単なるイラストでない見て判る。本文と交互に178点!, 2006/3/22
多くの特長を持った本である。まずタイトルにあるように
1.「イラスト」である。
通常、図解とかイラストで判ると書いてあっても、中には「どこが図解か?」と言いたくなるほど、数えるほどしか無い物もある。良くできたものでも見開きの片側が図解で、反対側はごく普通の文章である。
しかし本書は、それが混然一体となって、読み易く数行ごとに区切られ、本文をフォローするように、イラストや図解が順次表されて、さながら授業を黒板に面して受けているかのようである。

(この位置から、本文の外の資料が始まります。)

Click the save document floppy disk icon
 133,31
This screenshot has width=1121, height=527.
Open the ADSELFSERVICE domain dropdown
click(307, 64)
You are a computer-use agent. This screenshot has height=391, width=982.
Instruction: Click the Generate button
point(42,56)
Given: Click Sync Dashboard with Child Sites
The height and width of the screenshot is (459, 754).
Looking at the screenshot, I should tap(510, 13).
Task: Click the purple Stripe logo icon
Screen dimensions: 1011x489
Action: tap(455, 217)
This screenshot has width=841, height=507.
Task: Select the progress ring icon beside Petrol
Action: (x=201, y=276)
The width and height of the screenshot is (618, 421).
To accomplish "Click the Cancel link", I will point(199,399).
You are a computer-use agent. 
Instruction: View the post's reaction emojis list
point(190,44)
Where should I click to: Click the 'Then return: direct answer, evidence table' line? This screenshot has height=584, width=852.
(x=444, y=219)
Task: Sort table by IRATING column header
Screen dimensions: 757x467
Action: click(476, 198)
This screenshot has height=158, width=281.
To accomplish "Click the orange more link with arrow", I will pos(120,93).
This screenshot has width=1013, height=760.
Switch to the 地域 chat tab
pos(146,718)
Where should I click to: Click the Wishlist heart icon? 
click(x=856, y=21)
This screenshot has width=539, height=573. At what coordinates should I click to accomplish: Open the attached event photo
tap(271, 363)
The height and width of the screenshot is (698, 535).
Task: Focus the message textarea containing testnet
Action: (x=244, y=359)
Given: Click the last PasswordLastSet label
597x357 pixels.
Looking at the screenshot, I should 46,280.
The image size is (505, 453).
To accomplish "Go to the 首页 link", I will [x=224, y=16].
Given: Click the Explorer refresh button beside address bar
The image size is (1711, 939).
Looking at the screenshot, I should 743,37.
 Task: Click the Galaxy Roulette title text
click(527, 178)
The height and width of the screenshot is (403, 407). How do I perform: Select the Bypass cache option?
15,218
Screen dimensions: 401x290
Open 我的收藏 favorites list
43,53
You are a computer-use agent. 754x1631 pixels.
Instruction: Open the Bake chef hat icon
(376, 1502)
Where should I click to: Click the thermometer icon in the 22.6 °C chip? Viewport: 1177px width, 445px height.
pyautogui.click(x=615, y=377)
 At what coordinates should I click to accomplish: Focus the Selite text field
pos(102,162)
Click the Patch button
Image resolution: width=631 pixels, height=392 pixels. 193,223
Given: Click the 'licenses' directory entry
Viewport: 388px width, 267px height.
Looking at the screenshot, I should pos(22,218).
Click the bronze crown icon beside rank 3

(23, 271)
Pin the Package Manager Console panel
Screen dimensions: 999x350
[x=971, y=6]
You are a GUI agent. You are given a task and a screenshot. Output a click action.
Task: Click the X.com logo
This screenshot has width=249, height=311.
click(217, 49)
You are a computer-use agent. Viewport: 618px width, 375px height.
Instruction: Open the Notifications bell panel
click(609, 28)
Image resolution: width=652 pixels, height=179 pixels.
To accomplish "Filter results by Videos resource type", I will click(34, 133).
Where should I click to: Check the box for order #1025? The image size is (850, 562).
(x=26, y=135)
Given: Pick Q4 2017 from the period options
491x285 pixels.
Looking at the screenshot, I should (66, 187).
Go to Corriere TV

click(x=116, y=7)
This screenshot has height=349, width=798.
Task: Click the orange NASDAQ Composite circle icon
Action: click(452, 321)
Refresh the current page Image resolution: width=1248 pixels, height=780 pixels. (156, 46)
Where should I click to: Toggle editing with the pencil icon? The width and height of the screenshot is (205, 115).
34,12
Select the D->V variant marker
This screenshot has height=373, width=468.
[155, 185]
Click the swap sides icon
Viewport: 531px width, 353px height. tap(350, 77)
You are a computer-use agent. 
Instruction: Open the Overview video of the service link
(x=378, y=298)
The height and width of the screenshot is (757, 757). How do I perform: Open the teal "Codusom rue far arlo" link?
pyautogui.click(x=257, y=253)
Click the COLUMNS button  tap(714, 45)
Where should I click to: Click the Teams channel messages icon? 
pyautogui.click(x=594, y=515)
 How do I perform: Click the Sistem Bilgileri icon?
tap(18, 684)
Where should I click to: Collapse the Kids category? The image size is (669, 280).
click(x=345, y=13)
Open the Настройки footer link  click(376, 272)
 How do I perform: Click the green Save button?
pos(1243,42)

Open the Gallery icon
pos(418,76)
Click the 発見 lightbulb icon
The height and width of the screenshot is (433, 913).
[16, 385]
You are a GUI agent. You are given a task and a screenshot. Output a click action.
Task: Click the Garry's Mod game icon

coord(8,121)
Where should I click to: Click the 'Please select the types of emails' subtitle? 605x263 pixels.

目次にまでも、視覚的に捉えられるように頻出する。従って、ほとんどのページにイラストや表・図解が登場し159ページ中に178点も登場する。
また通常の本のイラストは、無くても問題のない、何の理解の助けにならない挿絵にしか過ぎない。本書では執筆した税理士がすべて書き下ろしただけあって、専門家として伝えたいニュアンスをイラスト化しているので、大いに理解の助けになる。
次に2.「会社パターン別のモデル定款」である。圧巻である。それも資料程度に巻末に載せるのでなく、第9章全てを用いて中小企業オーナーの立場で、経営・事業承継・相続に資する視点を貫いている。思想を持ったモデル定款は珍しく、またそうであるからこそ実務上役立つ。
これが8章までの本文で易しく述べられたことを呼応して相乗効果を生み出している。さらにモデルを載せるだけでなく、これに詳細な解説を付け、何故このような選択をしたのか、それがどうオーナーの経営、事業承継、相続に役立つかについて、惜しげもなくノウハウを公開している。これだけでこの本の値段の価値がある。
さらに3.「浜田道代教授の監修」であることである。浜田教授は新会社法要綱作成にあたって法制審議会委員として中小企業のために尽力した方である。本書は同教授の門下生である二人の税理士がゼミの内外で指導を受けて著したもので、単に名を借りたような監修ではない。